Data for locating words and elements:
* * * * * * *

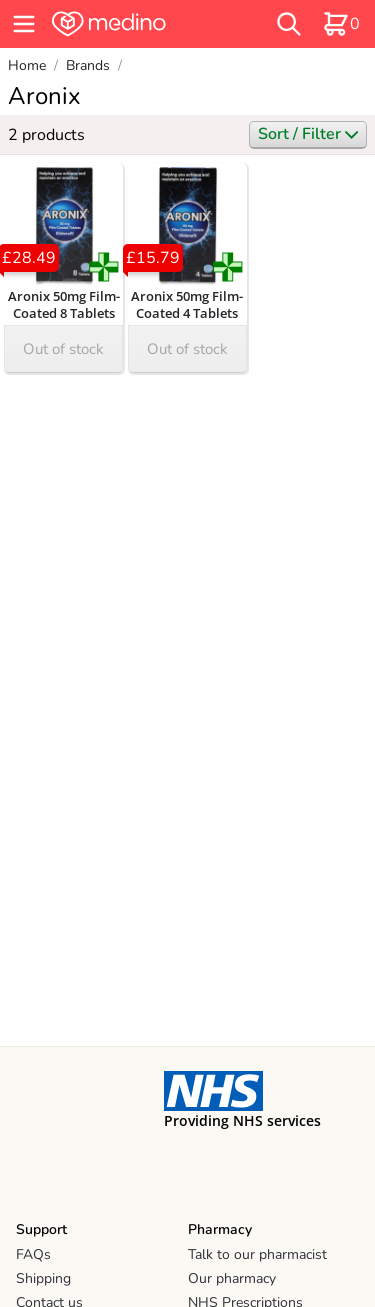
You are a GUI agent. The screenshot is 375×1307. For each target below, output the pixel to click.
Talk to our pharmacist (257, 1254)
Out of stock (63, 349)
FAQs (33, 1254)
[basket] (341, 24)
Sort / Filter (308, 134)
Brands (88, 65)
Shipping (43, 1278)
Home (27, 65)
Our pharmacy (232, 1278)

* * * * * * *

#### Set task
Scale the coordinates in the answers above by 1.7, rounding each to a whole number with halves going up, and write out all the lines of the rows again with their requests. Leave the pictures out.

#### Answer to the problem
You are a GUI agent. The screenshot is 375×1307. For each target below, output the pixel to click.
Talk to our pharmacist (437, 2132)
Out of stock (107, 593)
FAQs (56, 2132)
[basket] (580, 41)
Sort / Filter (524, 228)
Brands (150, 111)
Shipping (73, 2173)
Home (46, 111)
Our pharmacy (394, 2173)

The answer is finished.